EXERCISE INSTRUCTIONS: Please give the records as a Markdown table with the columns Row and Line, one numbered row per line, leaving out blank lines. Begin at the line that contains "You are a computer-use" and stop after the last line of the records.

SUPPLIED MATERIAL:
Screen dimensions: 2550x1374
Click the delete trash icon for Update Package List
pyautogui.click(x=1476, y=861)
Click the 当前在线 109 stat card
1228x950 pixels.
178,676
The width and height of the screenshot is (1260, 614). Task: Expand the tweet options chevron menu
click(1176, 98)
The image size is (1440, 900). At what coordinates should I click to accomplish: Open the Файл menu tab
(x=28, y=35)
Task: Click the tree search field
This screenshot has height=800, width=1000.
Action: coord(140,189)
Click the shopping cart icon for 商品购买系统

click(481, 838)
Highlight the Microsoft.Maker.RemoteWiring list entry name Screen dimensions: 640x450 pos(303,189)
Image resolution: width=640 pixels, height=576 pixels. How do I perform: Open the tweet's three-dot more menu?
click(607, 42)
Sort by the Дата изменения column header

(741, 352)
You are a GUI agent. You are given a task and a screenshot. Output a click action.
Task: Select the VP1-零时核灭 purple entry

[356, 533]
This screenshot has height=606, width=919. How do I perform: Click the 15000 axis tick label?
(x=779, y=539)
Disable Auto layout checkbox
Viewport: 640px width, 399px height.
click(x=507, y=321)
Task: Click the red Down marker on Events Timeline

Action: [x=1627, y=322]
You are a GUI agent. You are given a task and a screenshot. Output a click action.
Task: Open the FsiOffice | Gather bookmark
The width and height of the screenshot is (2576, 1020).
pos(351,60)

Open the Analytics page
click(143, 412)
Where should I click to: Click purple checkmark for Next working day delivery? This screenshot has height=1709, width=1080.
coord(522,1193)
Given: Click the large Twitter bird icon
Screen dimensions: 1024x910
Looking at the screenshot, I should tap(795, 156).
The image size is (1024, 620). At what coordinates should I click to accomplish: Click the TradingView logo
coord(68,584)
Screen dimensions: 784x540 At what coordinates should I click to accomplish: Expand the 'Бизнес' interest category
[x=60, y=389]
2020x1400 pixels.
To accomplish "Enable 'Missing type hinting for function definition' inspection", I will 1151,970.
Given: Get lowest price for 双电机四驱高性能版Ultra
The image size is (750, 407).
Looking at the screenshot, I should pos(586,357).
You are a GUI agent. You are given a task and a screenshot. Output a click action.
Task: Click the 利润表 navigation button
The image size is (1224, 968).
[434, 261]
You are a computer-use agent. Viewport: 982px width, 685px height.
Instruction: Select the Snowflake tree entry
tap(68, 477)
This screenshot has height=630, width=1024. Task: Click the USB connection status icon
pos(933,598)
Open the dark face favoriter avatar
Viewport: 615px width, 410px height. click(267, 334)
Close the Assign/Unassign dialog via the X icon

THE COMPLETED TASK:
| Row | Line |
|---|---|
| 1 | You are a computer-use agent. Viewport: 982px width, 685px height. |
| 2 | Instruction: Select the Snowflake tree entry |
| 3 | tap(68, 477) |
| 4 | This screenshot has height=630, width=1024. Task: Click the USB connection status icon |
| 5 | pos(933,598) |
| 6 | Open the dark face favoriter avatar |
| 7 | Viewport: 615px width, 410px height. click(267, 334) |
| 8 | Close the Assign/Unassign dialog via the X icon |